Pixel coordinate grounding data:
┏━━

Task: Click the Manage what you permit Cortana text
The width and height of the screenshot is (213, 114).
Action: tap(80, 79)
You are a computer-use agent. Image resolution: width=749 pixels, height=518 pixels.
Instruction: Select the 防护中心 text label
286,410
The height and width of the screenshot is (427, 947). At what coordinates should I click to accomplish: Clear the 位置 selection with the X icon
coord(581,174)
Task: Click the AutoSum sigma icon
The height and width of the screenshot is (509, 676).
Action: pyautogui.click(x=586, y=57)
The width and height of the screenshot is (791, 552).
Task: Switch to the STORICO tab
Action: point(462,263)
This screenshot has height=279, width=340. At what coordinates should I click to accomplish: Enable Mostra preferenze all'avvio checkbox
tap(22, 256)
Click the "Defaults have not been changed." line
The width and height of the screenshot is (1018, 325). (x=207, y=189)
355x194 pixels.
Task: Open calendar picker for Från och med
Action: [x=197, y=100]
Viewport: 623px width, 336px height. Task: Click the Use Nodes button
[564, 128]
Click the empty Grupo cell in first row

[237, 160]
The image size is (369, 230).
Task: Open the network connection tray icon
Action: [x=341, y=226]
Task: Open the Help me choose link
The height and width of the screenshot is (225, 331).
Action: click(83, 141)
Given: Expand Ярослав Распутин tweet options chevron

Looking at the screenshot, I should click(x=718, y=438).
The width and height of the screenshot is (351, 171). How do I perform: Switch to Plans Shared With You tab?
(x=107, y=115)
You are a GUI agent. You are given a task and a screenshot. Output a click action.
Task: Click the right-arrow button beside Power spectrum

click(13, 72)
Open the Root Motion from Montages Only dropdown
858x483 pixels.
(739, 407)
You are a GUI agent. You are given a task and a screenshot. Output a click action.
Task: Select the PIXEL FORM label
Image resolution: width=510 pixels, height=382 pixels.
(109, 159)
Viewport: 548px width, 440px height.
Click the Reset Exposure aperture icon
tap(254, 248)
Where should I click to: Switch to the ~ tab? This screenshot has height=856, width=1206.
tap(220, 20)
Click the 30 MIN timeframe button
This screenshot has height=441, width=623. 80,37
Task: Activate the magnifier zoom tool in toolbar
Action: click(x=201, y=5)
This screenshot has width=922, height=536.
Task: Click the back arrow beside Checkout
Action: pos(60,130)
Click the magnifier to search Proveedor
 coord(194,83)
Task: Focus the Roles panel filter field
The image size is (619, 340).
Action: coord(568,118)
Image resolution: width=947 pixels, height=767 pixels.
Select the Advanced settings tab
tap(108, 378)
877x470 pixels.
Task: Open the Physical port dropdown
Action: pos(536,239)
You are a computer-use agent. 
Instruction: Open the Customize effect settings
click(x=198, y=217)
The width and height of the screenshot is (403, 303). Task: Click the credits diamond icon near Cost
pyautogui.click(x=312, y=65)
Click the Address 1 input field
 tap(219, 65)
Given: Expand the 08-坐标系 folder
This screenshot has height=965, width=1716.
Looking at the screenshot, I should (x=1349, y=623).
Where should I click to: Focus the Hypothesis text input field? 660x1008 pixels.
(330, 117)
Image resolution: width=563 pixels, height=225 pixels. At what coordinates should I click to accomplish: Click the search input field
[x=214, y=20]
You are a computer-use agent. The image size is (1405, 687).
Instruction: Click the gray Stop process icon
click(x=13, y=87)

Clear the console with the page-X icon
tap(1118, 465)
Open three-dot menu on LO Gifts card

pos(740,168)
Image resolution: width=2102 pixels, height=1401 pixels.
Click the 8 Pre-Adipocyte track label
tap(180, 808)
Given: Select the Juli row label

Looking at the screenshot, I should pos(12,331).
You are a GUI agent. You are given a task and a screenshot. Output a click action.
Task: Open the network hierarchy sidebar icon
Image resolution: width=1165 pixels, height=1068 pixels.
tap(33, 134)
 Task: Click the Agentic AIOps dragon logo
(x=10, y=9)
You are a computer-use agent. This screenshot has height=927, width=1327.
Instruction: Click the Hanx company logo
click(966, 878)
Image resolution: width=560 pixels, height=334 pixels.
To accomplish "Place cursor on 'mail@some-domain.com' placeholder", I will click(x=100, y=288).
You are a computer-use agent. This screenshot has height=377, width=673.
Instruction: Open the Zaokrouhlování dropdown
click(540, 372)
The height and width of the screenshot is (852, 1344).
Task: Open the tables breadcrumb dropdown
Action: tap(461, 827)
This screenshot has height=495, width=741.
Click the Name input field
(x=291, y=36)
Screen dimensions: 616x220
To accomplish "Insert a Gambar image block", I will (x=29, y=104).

┗━━

All of the records should be repeated precisely as written.

→ **RESULT OF THIS TASK**:
Task: Click the Manage what you permit Cortana text
The width and height of the screenshot is (213, 114).
Action: tap(80, 79)
You are a computer-use agent. Image resolution: width=749 pixels, height=518 pixels.
Instruction: Select the 防护中心 text label
286,410
The height and width of the screenshot is (427, 947). At what coordinates should I click to accomplish: Clear the 位置 selection with the X icon
coord(581,174)
Task: Click the AutoSum sigma icon
The height and width of the screenshot is (509, 676).
Action: pyautogui.click(x=586, y=57)
The width and height of the screenshot is (791, 552).
Task: Switch to the STORICO tab
Action: point(462,263)
This screenshot has height=279, width=340. At what coordinates should I click to accomplish: Enable Mostra preferenze all'avvio checkbox
tap(22, 256)
Click the "Defaults have not been changed." line
The width and height of the screenshot is (1018, 325). (x=207, y=189)
355x194 pixels.
Task: Open calendar picker for Från och med
Action: [x=197, y=100]
Viewport: 623px width, 336px height. Task: Click the Use Nodes button
[564, 128]
Click the empty Grupo cell in first row

[237, 160]
The image size is (369, 230).
Task: Open the network connection tray icon
Action: [x=341, y=226]
Task: Open the Help me choose link
The height and width of the screenshot is (225, 331).
Action: click(83, 141)
Given: Expand Ярослав Распутин tweet options chevron

Looking at the screenshot, I should click(x=718, y=438).
The width and height of the screenshot is (351, 171). How do I perform: Switch to Plans Shared With You tab?
(x=107, y=115)
You are a GUI agent. You are given a task and a screenshot. Output a click action.
Task: Click the right-arrow button beside Power spectrum

click(13, 72)
Open the Root Motion from Montages Only dropdown
858x483 pixels.
(739, 407)
You are a GUI agent. You are given a task and a screenshot. Output a click action.
Task: Select the PIXEL FORM label
Image resolution: width=510 pixels, height=382 pixels.
(109, 159)
Viewport: 548px width, 440px height.
Click the Reset Exposure aperture icon
tap(254, 248)
Where should I click to: Switch to the ~ tab? This screenshot has height=856, width=1206.
tap(220, 20)
Click the 30 MIN timeframe button
This screenshot has height=441, width=623. 80,37
Task: Activate the magnifier zoom tool in toolbar
Action: click(x=201, y=5)
This screenshot has width=922, height=536.
Task: Click the back arrow beside Checkout
Action: pos(60,130)
Click the magnifier to search Proveedor
 coord(194,83)
Task: Focus the Roles panel filter field
The image size is (619, 340).
Action: coord(568,118)
Image resolution: width=947 pixels, height=767 pixels.
Select the Advanced settings tab
tap(108, 378)
877x470 pixels.
Task: Open the Physical port dropdown
Action: pos(536,239)
You are a computer-use agent. 
Instruction: Open the Customize effect settings
click(x=198, y=217)
The width and height of the screenshot is (403, 303). Task: Click the credits diamond icon near Cost
pyautogui.click(x=312, y=65)
Click the Address 1 input field
 tap(219, 65)
Given: Expand the 08-坐标系 folder
This screenshot has height=965, width=1716.
Looking at the screenshot, I should (x=1349, y=623).
Where should I click to: Focus the Hypothesis text input field? 660x1008 pixels.
(330, 117)
Image resolution: width=563 pixels, height=225 pixels. At what coordinates should I click to accomplish: Click the search input field
[x=214, y=20]
You are a computer-use agent. The image size is (1405, 687).
Instruction: Click the gray Stop process icon
click(x=13, y=87)

Clear the console with the page-X icon
tap(1118, 465)
Open three-dot menu on LO Gifts card

pos(740,168)
Image resolution: width=2102 pixels, height=1401 pixels.
Click the 8 Pre-Adipocyte track label
tap(180, 808)
Given: Select the Juli row label

Looking at the screenshot, I should pos(12,331).
You are a GUI agent. You are given a task and a screenshot. Output a click action.
Task: Open the network hierarchy sidebar icon
Image resolution: width=1165 pixels, height=1068 pixels.
tap(33, 134)
 Task: Click the Agentic AIOps dragon logo
(x=10, y=9)
You are a computer-use agent. This screenshot has height=927, width=1327.
Instruction: Click the Hanx company logo
click(966, 878)
Image resolution: width=560 pixels, height=334 pixels.
To accomplish "Place cursor on 'mail@some-domain.com' placeholder", I will click(x=100, y=288).
You are a computer-use agent. This screenshot has height=377, width=673.
Instruction: Open the Zaokrouhlování dropdown
click(540, 372)
The height and width of the screenshot is (852, 1344).
Task: Open the tables breadcrumb dropdown
Action: tap(461, 827)
This screenshot has height=495, width=741.
Click the Name input field
(x=291, y=36)
Screen dimensions: 616x220
To accomplish "Insert a Gambar image block", I will (x=29, y=104).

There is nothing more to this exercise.